Die vergessene Heimat

Diesen im September 2020 erschienenen, auf einer wahren Geschichte basierenden, Roman schenkte mir mein langjährigster Freund. Er fand, die Mischung aus DDR-Geschichte und medizinischem Erleben sei etwas für mich und hoffte, das Buch möge mir nicht zu populärwissenschaftlich sein (ist es nicht). Monate lag es auf dem Stapel der noch zu lesenden Bücher ganz oben. Gelesen habe ich es viele hundert Kilometer entfernt von meiner Heimat. Vielleicht hat es mich deshalb intensiv gepackt. Innerhalb von drei Tagen war die 448-Seiten-Lektüre bewältigt. Doch der filmreife Stoff bewegt noch lange nach dem Zuklappen des Buches.

Literarisches Neuland für die Autorin

Die mir vorher unbekannte Autorin Deana Zinßmeister hat sich als Verfasserin zahlreicher historischer Bücher einen Namen gemacht. Mit diesem Roman betrat sie literarisches Neuland. Im Saarland geboren und noch heute lebend, wusste sie, dass ihre Eltern – im Buch Ernst und Leni – 1961 aus der DDR geflüchtet waren. Einen Anlass, sich mit dieser Vergangenheit zu beschäftigen, gab es lange nicht. Bis der Vater an Demenz erkrankt und die Familie durch seine „Fluchtplanungen“ mit bis dato verschwiegenen Erinnerungen konfrontiert.
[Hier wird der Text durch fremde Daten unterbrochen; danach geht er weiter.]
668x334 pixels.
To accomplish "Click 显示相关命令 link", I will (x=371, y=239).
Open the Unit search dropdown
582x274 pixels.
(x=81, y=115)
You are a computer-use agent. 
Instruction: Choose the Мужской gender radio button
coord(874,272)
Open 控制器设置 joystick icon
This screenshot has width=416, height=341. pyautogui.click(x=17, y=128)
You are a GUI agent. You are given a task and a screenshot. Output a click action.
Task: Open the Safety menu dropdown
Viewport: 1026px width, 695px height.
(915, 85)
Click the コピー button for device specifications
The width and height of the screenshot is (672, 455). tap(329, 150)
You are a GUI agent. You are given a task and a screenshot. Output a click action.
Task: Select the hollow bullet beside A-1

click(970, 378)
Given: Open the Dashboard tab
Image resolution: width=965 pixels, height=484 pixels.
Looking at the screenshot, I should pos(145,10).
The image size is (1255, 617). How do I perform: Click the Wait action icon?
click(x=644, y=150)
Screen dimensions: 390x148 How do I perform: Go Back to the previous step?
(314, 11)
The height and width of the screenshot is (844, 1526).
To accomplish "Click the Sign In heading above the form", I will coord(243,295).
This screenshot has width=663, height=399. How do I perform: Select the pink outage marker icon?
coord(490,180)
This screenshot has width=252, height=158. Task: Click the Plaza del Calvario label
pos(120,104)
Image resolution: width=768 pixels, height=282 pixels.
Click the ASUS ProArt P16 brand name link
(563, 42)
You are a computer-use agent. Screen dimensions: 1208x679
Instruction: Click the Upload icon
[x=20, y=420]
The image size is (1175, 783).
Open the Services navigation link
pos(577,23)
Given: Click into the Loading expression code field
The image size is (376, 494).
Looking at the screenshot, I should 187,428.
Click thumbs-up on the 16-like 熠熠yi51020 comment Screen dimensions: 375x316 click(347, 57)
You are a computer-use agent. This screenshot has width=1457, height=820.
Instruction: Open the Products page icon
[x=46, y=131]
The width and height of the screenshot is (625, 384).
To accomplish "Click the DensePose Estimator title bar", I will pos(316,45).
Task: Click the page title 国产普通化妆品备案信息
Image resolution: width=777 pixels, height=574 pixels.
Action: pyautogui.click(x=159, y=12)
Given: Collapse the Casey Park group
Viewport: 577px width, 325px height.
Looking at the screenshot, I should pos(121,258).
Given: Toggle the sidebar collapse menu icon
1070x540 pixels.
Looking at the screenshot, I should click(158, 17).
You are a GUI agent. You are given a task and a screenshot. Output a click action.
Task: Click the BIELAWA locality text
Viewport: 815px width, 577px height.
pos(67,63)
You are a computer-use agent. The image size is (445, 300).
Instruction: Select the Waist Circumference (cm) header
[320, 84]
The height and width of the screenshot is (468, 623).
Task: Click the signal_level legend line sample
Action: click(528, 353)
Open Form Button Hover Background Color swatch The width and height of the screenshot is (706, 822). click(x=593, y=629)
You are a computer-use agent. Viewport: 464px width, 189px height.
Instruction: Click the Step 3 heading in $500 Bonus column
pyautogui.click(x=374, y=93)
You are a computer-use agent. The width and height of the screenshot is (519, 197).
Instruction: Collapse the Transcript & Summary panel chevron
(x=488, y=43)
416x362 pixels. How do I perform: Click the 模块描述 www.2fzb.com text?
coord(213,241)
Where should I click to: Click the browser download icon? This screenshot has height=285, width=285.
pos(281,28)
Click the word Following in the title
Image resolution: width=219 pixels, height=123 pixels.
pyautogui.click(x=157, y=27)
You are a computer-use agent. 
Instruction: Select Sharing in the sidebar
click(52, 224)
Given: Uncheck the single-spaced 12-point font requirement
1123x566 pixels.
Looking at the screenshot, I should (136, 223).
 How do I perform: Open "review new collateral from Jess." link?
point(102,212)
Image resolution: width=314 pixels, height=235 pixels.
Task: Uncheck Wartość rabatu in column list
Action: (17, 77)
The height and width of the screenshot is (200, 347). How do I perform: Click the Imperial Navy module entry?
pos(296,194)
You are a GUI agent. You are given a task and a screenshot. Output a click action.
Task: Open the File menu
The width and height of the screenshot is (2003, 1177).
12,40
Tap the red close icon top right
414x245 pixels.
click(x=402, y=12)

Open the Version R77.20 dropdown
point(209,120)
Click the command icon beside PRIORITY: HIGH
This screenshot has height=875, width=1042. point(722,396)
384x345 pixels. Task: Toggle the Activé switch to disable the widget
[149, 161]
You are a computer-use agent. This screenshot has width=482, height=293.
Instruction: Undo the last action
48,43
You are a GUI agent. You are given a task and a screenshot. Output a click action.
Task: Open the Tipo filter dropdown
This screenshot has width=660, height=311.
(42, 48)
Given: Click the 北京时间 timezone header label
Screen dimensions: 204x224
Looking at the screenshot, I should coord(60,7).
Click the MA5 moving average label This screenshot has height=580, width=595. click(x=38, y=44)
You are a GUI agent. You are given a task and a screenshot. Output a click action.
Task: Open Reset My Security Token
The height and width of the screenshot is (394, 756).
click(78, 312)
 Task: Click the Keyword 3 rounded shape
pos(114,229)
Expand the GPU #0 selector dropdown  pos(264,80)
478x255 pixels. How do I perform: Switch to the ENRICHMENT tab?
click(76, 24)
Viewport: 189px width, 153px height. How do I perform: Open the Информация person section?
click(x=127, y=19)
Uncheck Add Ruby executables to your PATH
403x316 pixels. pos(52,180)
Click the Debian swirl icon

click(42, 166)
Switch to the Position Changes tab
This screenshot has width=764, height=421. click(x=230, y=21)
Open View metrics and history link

Spannungsbogen von einst bis heute

Im Buch wechseln sich Kapitel der Gegenwart und historische Rückblenden ab. Das schafft und hält die Spannung bis zur letzten Seite. Deana Zinßmeister begnügt sich nicht mit bloßer Nacherzählung. Sie hinterfragte und recherchierte gründlich. So lässt sich der damalige Alltag im Berliner Grenzgebiet gedanklich und bildhaft nachvollziehen. Auch wenn sich dieser mit seiner Spezifik von den anderen einstigen DDR-Bezirken unterschied, werden beklemmende gesellschaftliche Entwicklungen und menschliche Verwerfungen beschrieben, die heute gelegentlich vergessen werden.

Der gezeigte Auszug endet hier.